Usually static images are used, but the software from NuCaptcha generates animated CAPTCHAs to make automated machine reading even more difficult, while actually increasing legibility for humans. Animated CAPTCHAs themselves aren't new, but animation was only used to do things like hiding part of a character string with a bouncy ball or other graphic objects, or superimposing moving grid lines.

NuCaptcha uses a different approach and animates the character string in a Flash video against a moving background that includes other elements. According to the developers, this means that it isn't necessary to distort the character string to be recognised as much as with conventional CAPTCHAs, allowing it to be more easily recognised by humans, while the large number of edges within the image still creates a high recognition barriers for bots.
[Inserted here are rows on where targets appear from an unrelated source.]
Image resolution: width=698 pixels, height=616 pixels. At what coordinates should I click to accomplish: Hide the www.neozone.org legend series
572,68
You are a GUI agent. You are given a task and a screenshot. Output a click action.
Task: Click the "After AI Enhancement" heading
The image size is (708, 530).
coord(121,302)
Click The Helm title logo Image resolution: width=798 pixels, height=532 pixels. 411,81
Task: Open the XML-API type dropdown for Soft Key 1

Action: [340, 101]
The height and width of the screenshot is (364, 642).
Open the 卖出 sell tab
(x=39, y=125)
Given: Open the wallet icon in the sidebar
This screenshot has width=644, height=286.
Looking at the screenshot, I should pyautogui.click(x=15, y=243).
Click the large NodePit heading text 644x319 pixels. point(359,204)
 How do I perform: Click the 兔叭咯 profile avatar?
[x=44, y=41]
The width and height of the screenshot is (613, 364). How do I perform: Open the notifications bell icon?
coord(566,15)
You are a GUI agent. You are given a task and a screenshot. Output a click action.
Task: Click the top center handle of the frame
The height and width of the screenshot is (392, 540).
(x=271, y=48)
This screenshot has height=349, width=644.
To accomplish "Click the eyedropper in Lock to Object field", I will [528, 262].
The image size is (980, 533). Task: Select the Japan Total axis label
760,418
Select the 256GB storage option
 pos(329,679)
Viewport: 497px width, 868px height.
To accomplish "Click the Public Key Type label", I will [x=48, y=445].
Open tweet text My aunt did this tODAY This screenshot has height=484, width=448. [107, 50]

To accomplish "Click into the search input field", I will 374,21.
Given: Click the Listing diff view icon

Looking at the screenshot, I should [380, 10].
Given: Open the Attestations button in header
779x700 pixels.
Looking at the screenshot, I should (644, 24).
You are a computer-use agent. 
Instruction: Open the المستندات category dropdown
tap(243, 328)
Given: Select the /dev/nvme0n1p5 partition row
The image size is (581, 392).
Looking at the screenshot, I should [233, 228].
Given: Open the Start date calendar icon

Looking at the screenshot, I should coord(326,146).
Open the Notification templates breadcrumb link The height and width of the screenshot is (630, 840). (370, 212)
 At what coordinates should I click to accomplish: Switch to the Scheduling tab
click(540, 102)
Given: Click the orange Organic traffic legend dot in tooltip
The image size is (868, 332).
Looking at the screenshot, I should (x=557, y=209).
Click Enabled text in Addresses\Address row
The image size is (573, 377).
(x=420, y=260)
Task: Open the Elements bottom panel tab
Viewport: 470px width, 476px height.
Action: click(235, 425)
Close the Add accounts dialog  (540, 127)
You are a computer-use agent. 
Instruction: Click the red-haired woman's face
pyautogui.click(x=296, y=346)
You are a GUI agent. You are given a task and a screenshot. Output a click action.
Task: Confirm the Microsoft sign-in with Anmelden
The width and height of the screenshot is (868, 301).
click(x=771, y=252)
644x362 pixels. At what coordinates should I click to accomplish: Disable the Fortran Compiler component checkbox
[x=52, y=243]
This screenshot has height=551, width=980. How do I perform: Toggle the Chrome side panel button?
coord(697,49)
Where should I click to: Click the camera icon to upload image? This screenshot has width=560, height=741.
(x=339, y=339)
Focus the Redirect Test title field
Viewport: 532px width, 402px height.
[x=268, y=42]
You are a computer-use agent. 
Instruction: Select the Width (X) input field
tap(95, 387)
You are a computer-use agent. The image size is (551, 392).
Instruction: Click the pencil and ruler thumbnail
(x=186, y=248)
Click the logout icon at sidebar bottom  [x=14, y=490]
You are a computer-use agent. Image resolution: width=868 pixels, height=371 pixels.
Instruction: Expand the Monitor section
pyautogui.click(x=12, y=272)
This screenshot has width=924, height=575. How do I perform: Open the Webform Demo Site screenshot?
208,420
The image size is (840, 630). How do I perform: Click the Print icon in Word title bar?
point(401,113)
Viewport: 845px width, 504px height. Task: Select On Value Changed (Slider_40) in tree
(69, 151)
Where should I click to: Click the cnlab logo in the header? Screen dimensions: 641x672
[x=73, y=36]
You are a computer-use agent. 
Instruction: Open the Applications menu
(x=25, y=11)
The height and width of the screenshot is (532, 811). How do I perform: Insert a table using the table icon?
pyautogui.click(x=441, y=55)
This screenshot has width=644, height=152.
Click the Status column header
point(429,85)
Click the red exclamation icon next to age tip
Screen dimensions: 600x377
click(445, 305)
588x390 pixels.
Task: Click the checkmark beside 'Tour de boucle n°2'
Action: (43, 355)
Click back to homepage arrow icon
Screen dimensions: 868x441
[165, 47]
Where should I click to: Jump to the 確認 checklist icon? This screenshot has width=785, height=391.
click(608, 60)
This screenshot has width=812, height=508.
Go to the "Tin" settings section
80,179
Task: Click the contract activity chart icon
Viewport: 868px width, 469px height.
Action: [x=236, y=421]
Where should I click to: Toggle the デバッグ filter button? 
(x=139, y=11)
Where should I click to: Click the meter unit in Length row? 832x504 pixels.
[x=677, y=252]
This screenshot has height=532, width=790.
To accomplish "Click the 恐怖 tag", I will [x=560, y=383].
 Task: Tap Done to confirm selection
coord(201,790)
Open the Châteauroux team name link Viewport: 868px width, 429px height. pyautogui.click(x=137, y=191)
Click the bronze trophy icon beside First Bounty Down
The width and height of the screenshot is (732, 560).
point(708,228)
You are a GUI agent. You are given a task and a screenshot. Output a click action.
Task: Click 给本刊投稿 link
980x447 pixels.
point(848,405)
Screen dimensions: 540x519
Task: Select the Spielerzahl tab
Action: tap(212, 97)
Static CAPTCHAs can often be so distorted that users fail to decipher them successfully, and in turn, preventing them from signing on. Although it's built on Flash, NuCaptcha degrades gracefully on systems without Flash support, falling back to using animated GIFs and JavaScript.

Whether the NuCaptcha approach will be successful remains to be seen. In current demos, the character string to be recognised is always coloured red. Filters could perhaps be used to hide all the other elements, simplifying a subsequent OCR process. The area in which the text is displayed could be established by taking multiple screen shots.

NuCaptcha also promises to thwart the recently appeared large scale CAPTCHA breaking services that employ humans to identify distorted images for spammers. Special algorithms are designed to detect whether the responses originate from the human employee of a breaking service, in which case the animation will be slowed down. Professional CAPTCHA breakers are said to need, on average, four seconds to recognise a CAPTCHA. NuCaptcha is designed to create a 15-second delay if required, which apparently makes breaking unprofitable.

NuCaptcha is currently a free service that developers can integrate into their PHP and .NET applications via an API. A dedicated plug-in is already available for WordPress users.